Réprimer ses émotions est hautement nocif, puisque cela peut mener à une psychosomatisation bien plus délétère pour la santé. S’autoriser à laisser les affects nous traverser permet de les évacuer, à condition de ne pas se laisser submerger.
Inconvénients d’une trop grande sensibilité
Lorsqu’une sensibilité débordante devient effectivement lourde à porter, cela peut présenter des inconvénients comme :
- Une vulnérabilité face aux situations de stress, à l’anxiété et au risque de dépression.
- Une difficulté à gérer les conflits ou bien les environnements ou les événements sous tension.
- Une tendance à l’autocritique et à la dévalorisation, voire à l’hyponarcissisme.
- Une propension à subir la manipulation affective et les abus émotionnels.
- Une mauvaise tolérance aux stimuli venant du bruit, des odeurs et des lumières vives, favorisant l’isolement, voire les troubles du comportement.
- Une fatigabilité plus importante, cumulant la sursollicitation nerveuse et les difficultés à se ressourcer.
Dans tous les cas, l’excès d’émotivité, surtout s’il est devenu invalidant, est un problème qui nécessite une démarche thérapeutique. L’accompagnement d’un psy est tout à fait indiqué pour apprendre à maîtriser ses émotions. Il ne s’agit évidemment pas de les supprimer, mais bien d’apprendre à les vivre sans se laisser envahir pour rester dans un certain contrôle de soi-même.
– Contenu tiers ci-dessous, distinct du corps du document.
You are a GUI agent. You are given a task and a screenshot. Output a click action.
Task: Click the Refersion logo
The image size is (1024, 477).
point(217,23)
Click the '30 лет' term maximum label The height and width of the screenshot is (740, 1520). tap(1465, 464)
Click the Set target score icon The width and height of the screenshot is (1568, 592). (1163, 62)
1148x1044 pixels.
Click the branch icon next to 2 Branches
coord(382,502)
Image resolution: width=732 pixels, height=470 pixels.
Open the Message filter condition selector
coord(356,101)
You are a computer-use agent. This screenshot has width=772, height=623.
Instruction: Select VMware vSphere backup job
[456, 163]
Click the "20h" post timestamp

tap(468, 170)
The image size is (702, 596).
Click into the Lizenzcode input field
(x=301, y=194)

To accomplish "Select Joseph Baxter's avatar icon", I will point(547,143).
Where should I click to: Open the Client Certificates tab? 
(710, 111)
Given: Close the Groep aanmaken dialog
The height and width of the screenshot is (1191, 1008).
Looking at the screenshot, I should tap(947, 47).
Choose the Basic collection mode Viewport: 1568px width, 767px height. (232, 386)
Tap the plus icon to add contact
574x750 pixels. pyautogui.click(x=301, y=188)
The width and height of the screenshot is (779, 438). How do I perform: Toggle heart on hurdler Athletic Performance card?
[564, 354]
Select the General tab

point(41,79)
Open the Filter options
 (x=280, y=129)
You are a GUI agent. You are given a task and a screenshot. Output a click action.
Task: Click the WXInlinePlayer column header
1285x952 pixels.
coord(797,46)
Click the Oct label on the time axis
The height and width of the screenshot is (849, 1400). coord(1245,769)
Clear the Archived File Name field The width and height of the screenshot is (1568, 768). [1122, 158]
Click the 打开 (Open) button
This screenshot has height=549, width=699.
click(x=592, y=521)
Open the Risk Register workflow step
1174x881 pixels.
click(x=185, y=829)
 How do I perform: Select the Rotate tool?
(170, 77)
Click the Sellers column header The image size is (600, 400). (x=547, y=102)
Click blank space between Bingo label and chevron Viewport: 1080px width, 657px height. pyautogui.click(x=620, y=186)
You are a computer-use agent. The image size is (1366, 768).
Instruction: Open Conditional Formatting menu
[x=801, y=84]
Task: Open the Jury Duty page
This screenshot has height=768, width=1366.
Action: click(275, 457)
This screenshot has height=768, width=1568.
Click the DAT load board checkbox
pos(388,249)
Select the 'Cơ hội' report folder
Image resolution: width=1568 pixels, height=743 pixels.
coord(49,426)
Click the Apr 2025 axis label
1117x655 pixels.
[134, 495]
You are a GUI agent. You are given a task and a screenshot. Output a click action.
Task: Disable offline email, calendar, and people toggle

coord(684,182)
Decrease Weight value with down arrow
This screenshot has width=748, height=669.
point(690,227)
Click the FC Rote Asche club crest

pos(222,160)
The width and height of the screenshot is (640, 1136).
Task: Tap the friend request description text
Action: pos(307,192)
Sous la forme “Il dit que je suis trop sensible” ou “je suis trop sensible”, nombreuses sont les victimes de MPN à avoir appris en consultation psychologique à regarder au-delà de cette sentence. D’une part, notre degré de sensibilité n’a rien de figé et d’autre part, il est inhérent à notre condition d’être humain, à tel point que l’on peut en faire une véritable force. Un pervers narcissique reprochera toujours à sa proie sa grande émotivité parce qu’au fond, c’est une compétence qu’il lui jalouse. Lui qui ne ressent rien et est dépourvu de cette faculté à se connecter à un niveau profond de sensibilité ne voit dans votre façon de vibrer de tout votre être aux sollicitations externes qu’une nouvelle preuve de sa vacuité.